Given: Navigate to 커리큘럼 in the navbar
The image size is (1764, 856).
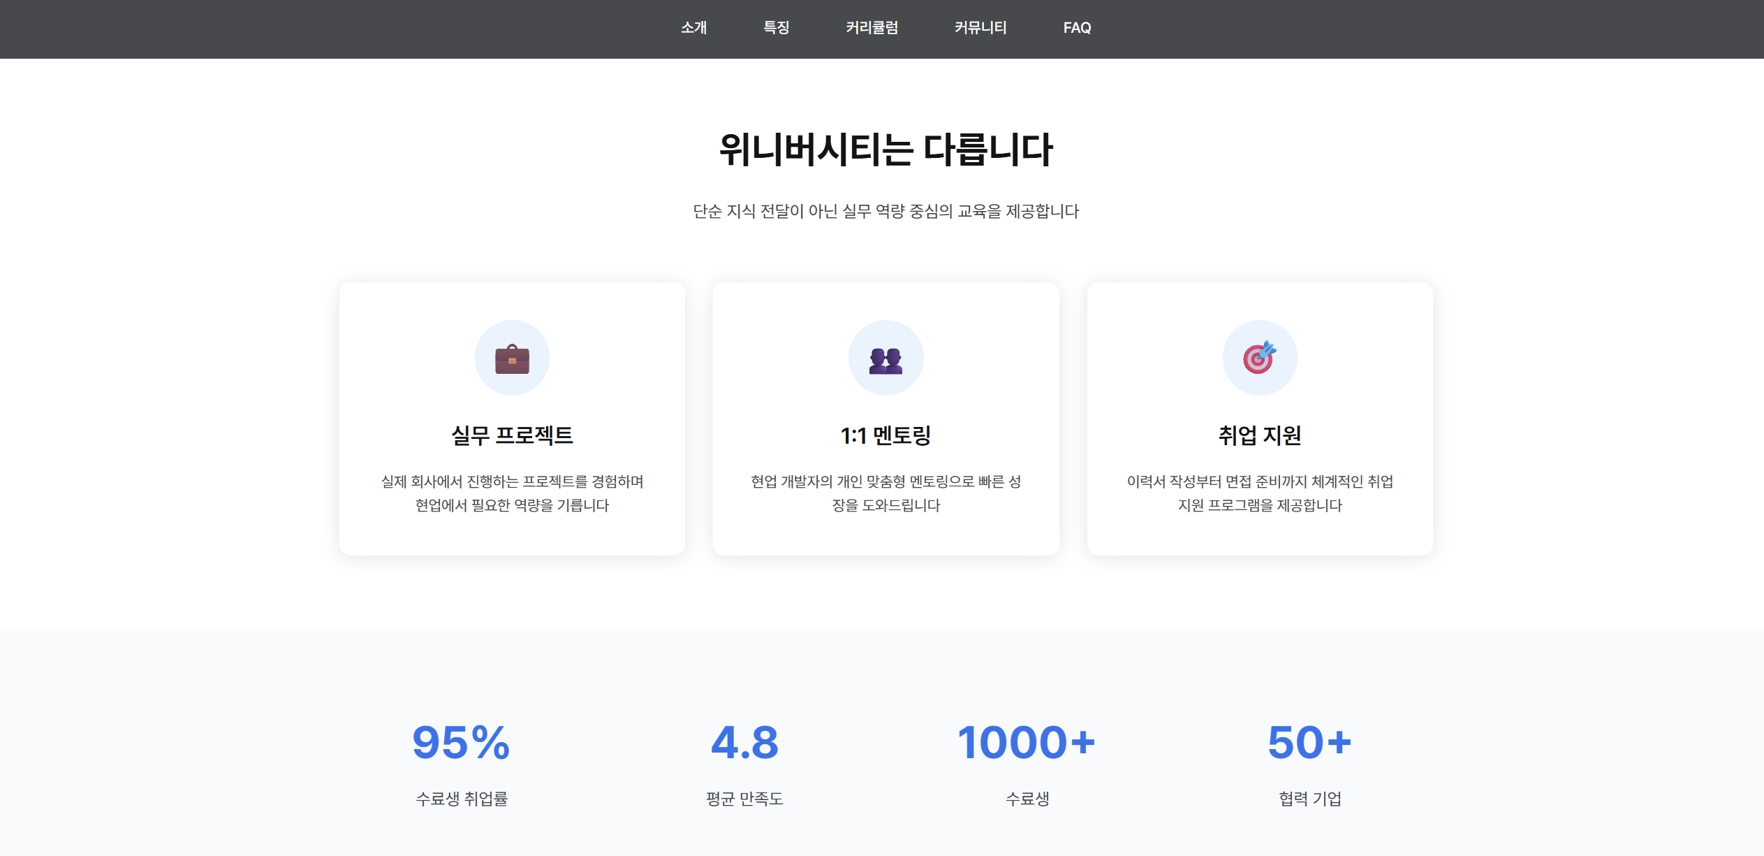Looking at the screenshot, I should 871,28.
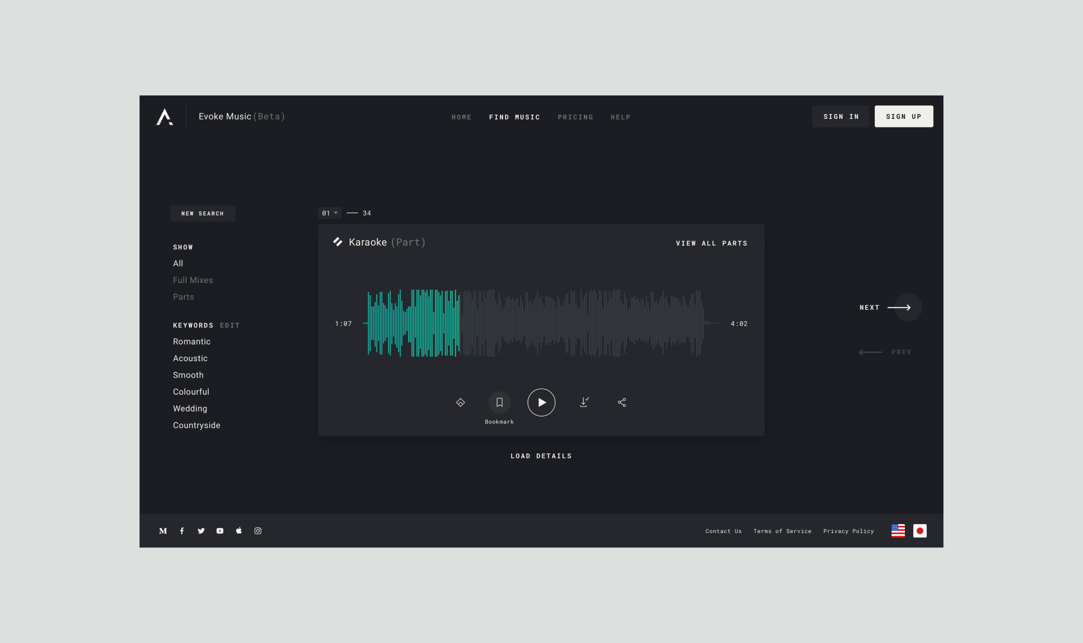This screenshot has height=643, width=1083.
Task: Switch language using the US flag
Action: click(898, 531)
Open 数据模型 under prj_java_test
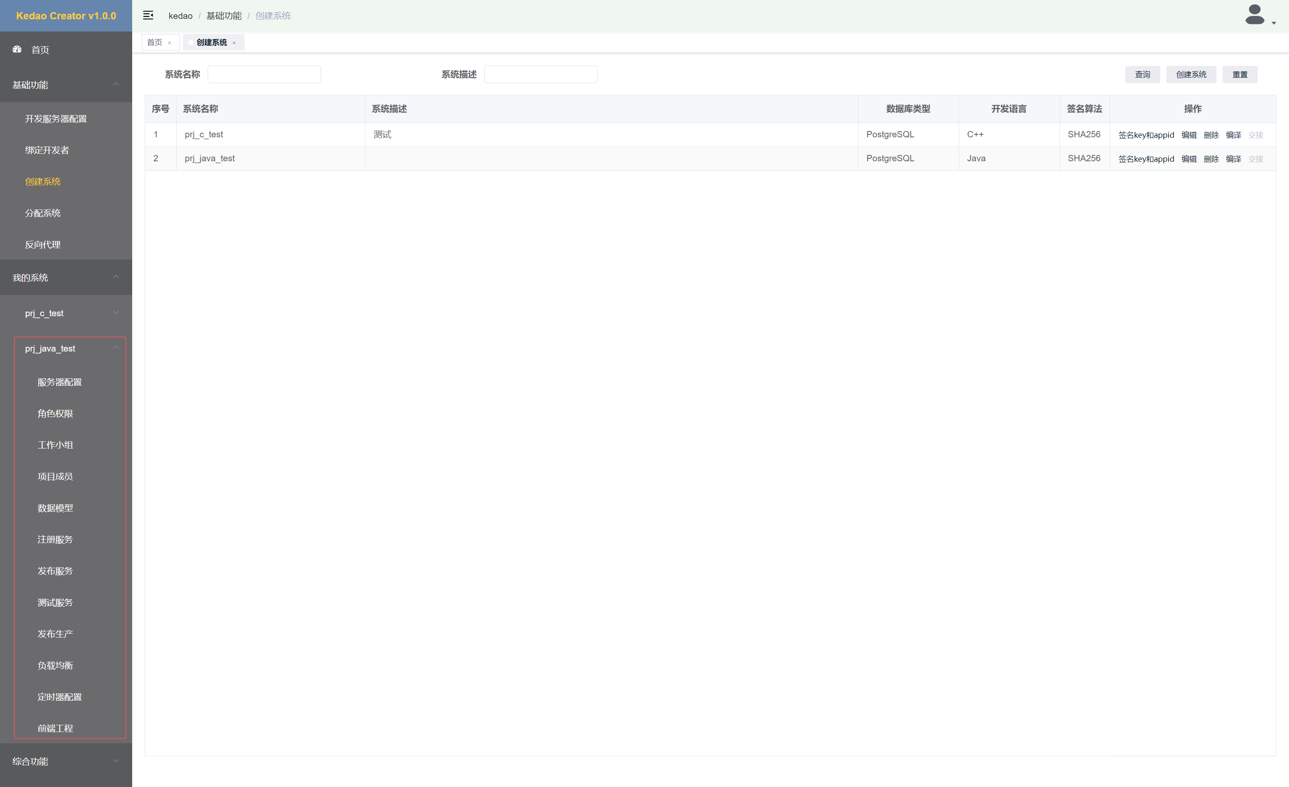This screenshot has height=787, width=1289. click(x=55, y=508)
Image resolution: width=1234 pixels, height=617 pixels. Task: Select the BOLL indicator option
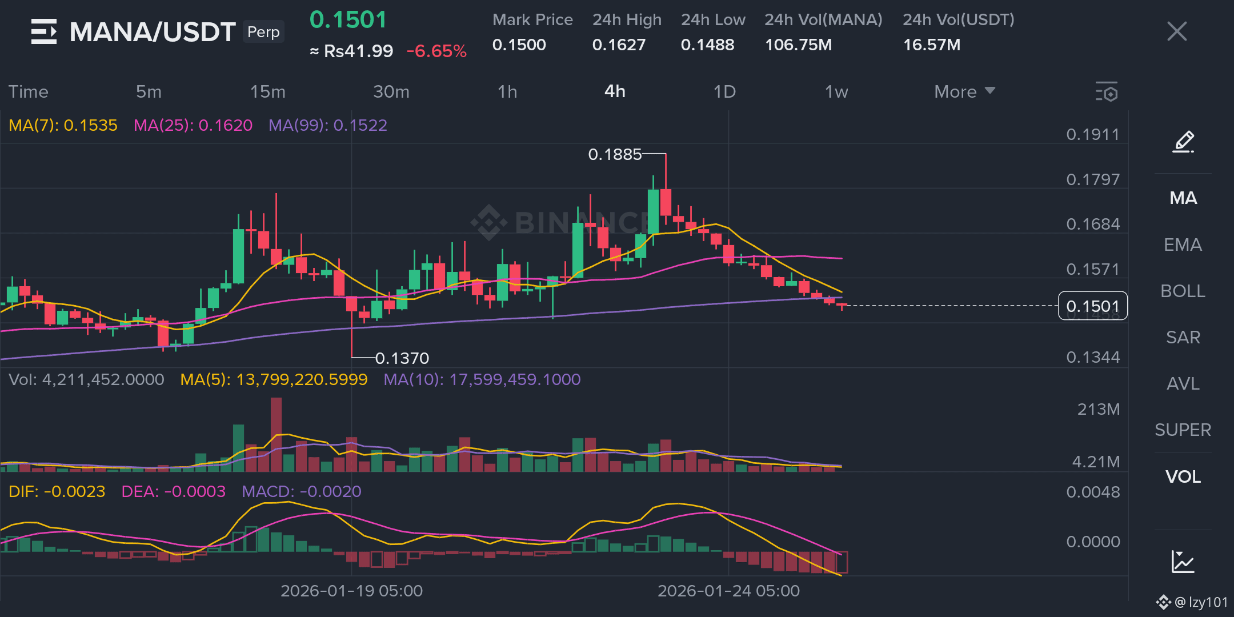pyautogui.click(x=1183, y=291)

○ ○ ○

INSTRUCTIONS FOR THE TASK
The images are to be left out; every line above should be set down exactly.

FINISHED EXERCISE
Given: Navigate to 커리큘럼 in the navbar
The image size is (1764, 856).
Looking at the screenshot, I should 871,28.
This screenshot has height=643, width=1083.
Task: Switch language using the US flag
Action: click(898, 531)
Open 数据模型 under prj_java_test
This screenshot has height=787, width=1289. click(x=55, y=508)
Image resolution: width=1234 pixels, height=617 pixels. Task: Select the BOLL indicator option
pyautogui.click(x=1183, y=291)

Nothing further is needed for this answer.